TEXT TO READ »
%%

American professor of operations research

Michael Alan Trick is an American operations researcher and academic who studies combinatorial optimization, and is known for his work on sports scheduling, transportation scheduling, and social choice. He is the Harry B. and James H. Higgins Professor of Operations Research in the Tepper School of Business at Carnegie Mellon University (CMU), and dean of Carnegie Mellon University in Qatar.

== Early years and education ==
Trick earned a bachelor's degree in combinatorics and optimization and computer science from the University of Waterloo in 1982, a master's degree in operations research from the Georgia Institute of Technology (Georgia Tech) in 1984,
and a PhD in industrial and systems engineering from Georgia Tech in 1987.
His dissertation, Networks with Additional Structured Constraints, was jointly supervised by John Bartholdi and H. Donald Ratliff.

== Career ==
After postdoctoral research at the Institute for Mathematics and its Applications in Minneapolis and the Institut für Ökonometrie und Operations Research at the University of Bonn, he joined the CMU faculty in 1989. He became the Bosch Professor of Operations Research in 2003, and the Higgins Professor in 2012.

Trick founded the online operations research news site, INFORMS Online, in 1995. He was president of INFORMS in 2002. In 2006, he was elected as a fellow of INFORMS.

== Recognition ==
He won the George E. Kimball Medal of INFORMS in 2009.

%%

REQUIRED WORK »
#1 According to the biography of Michael Trick, who jointly supervised his dissertation?
#2 From the biography of Michael Trick, copy the stretch from "His dissertation, Networks" through "INFORMS in 2009.", word for word.

(Extracted records)
%%

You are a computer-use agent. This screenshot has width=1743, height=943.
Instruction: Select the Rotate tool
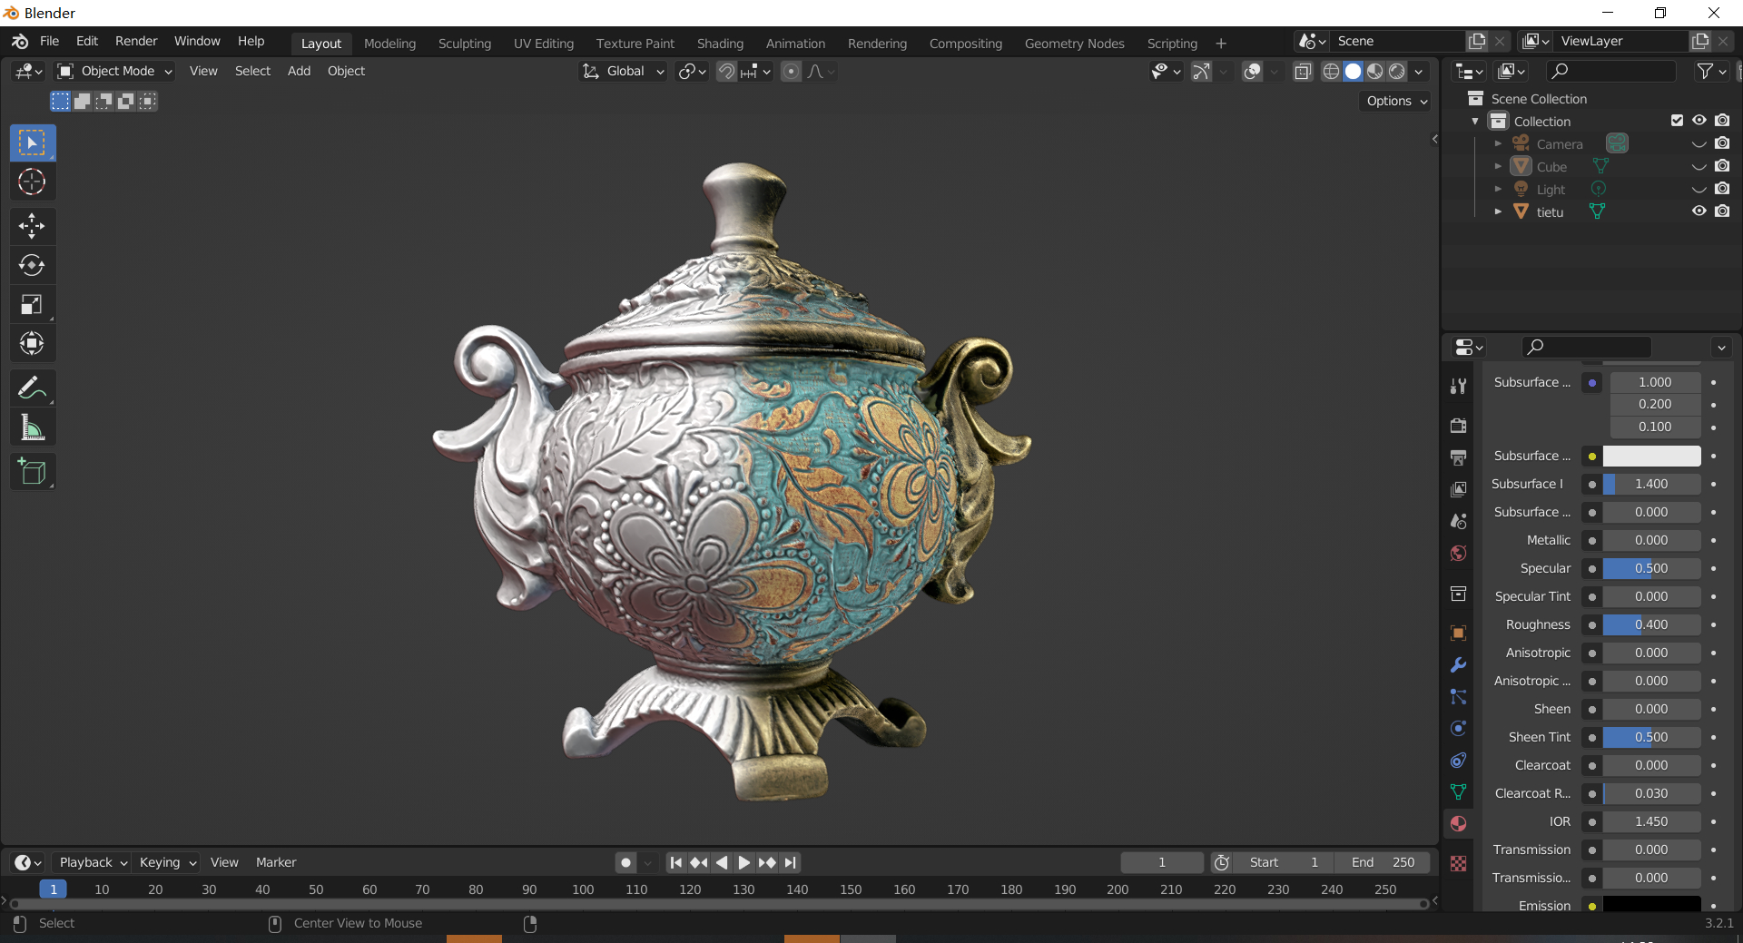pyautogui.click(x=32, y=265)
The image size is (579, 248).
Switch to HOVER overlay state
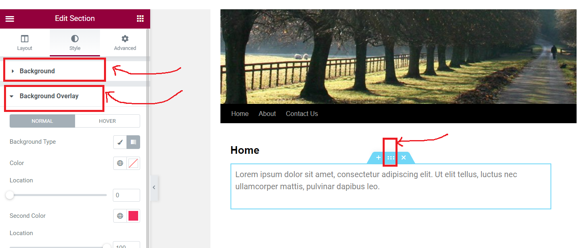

%%

THE REPLIES »
#1 John Bartholdi and H. Donald Ratliff jointly supervised it.

#2
His dissertation, Networks with Additional Structured Constraints, was jointly supervised by John Bartholdi and H. Donald Ratliff.

== Career ==
After postdoctoral research at the Institute for Mathematics and its Applications in Minneapolis and the Institut für Ökonometrie und Operations Research at the University of Bonn, he joined the CMU faculty in 1989. He became the Bosch Professor of Operations Research in 2003, and the Higgins Professor in 2012.

Trick founded the online operations research news site, INFORMS Online, in 1995. He was president of INFORMS in 2002. In 2006, he was elected as a fellow of INFORMS.

== Recognition ==
He won the George E. Kimball Medal of INFORMS in 2009.